The strength of our study was that we could include a large number of participants in the study in an urban northern Thailand community-based setting. To our knowledge, this is the first study that assess the prevalence of MCI in a community-dwelling non-elderly population in Thailand. Nonetheless, the study is not without its limitations. This study used cognitive assessment tool, MoCA, which could be interfered by education level of the subject which might lead to the overestimation of the prevalence. However, MoCA is the prominent tool to detect MCI in many studies worldwide20 and the scoring system add up the score for those who have lower education to adjust this confounding effect. The diagnosis of MCI was not based on the most recent criteria in DSM-V, which requires physicians to exclude some symptoms that mimic MCI. However, this criterion has been widely used and cited in many research articles. In our study, neuropsychiatric symptoms were measured based on participants’ self-perception. We did not use the standard screening tool which consist of more symptoms and mostly use to interview informants, not the participants themselves which could affect the result.

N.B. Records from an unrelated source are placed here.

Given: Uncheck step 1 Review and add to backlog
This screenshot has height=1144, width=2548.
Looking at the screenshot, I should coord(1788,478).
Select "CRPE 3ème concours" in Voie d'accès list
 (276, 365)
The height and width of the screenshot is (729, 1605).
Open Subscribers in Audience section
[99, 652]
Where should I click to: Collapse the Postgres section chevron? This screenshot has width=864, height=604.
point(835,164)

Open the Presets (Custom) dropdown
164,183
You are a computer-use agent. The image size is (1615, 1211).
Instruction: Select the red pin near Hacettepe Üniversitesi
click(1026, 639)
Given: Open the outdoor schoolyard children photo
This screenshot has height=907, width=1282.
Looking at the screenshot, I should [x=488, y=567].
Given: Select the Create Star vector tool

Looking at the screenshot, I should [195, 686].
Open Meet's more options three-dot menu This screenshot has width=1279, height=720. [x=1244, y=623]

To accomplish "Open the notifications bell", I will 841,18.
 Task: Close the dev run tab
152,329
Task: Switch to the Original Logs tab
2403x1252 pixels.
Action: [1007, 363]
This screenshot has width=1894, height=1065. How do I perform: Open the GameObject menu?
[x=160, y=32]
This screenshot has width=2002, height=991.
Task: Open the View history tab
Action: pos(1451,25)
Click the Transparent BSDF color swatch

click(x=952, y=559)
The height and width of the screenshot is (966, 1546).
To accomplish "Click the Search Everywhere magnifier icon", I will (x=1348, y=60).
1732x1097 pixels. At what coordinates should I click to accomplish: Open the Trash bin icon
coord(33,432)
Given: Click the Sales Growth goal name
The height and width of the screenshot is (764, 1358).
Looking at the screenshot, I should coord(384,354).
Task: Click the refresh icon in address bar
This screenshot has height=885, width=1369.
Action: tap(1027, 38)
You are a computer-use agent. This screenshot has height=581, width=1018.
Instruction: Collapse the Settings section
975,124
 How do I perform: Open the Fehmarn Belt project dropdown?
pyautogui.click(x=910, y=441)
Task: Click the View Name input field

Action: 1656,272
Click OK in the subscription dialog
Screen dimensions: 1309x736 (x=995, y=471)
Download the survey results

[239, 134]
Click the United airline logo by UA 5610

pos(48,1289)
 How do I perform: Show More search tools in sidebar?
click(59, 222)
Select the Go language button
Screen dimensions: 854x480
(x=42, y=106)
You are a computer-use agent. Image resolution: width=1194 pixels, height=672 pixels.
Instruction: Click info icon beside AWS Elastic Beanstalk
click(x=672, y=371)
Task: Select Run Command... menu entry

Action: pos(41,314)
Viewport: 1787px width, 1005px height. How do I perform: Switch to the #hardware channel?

In conclusion, this study reported the slightly high prevalence of SCD and MCI among middle aged adults. Even though there is no current effective treatment for MCI population, it is suggested that health care provider can start providing intervention to people with MCI believing that it could delay the cognitive decline and improve symptoms, which include neuropsychiatric symptoms47. Therefore, it might be useful to detect MCI in population age lower than 65 years for early detection of these cases. However, further study to find the appropriate age to start screening is still needed. The cost-effectiveness study might be useful to help design the method of screening at the community level.